**PROVIDED DATA:**
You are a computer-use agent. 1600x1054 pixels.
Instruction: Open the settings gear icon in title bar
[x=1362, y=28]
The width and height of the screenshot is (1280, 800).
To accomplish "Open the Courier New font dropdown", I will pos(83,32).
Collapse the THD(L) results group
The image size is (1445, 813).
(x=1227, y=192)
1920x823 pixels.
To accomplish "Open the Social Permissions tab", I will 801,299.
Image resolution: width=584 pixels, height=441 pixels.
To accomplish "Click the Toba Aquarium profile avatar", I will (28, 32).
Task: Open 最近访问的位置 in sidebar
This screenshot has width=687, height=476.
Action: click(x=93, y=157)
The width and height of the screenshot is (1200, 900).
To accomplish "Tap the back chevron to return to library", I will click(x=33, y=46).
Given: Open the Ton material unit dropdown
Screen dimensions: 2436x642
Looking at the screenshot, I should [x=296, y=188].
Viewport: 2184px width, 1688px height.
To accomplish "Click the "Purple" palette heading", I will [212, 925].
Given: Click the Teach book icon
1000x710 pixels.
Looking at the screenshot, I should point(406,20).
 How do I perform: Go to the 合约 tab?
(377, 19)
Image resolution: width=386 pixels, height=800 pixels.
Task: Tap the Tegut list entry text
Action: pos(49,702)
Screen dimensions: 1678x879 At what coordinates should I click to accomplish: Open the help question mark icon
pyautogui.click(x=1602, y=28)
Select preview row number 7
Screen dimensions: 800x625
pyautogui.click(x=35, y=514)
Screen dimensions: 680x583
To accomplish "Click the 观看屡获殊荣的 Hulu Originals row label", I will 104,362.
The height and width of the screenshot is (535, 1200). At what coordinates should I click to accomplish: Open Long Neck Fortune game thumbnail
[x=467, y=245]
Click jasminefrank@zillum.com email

**EXERCISE:** Your answer is to contain exactly the lines from the one holding "Collapse the THD(L) results group" to the end of the entries, with no other line.

**ANSWER FOR THE TASK:**
Collapse the THD(L) results group
The image size is (1445, 813).
(x=1227, y=192)
1920x823 pixels.
To accomplish "Open the Social Permissions tab", I will 801,299.
Image resolution: width=584 pixels, height=441 pixels.
To accomplish "Click the Toba Aquarium profile avatar", I will (28, 32).
Task: Open 最近访问的位置 in sidebar
This screenshot has width=687, height=476.
Action: click(x=93, y=157)
The width and height of the screenshot is (1200, 900).
To accomplish "Tap the back chevron to return to library", I will click(x=33, y=46).
Given: Open the Ton material unit dropdown
Screen dimensions: 2436x642
Looking at the screenshot, I should [x=296, y=188].
Viewport: 2184px width, 1688px height.
To accomplish "Click the "Purple" palette heading", I will [212, 925].
Given: Click the Teach book icon
1000x710 pixels.
Looking at the screenshot, I should point(406,20).
 How do I perform: Go to the 合约 tab?
(377, 19)
Image resolution: width=386 pixels, height=800 pixels.
Task: Tap the Tegut list entry text
Action: pos(49,702)
Screen dimensions: 1678x879 At what coordinates should I click to accomplish: Open the help question mark icon
pyautogui.click(x=1602, y=28)
Select preview row number 7
Screen dimensions: 800x625
pyautogui.click(x=35, y=514)
Screen dimensions: 680x583
To accomplish "Click the 观看屡获殊荣的 Hulu Originals row label", I will 104,362.
The height and width of the screenshot is (535, 1200). At what coordinates should I click to accomplish: Open Long Neck Fortune game thumbnail
[x=467, y=245]
Click jasminefrank@zillum.com email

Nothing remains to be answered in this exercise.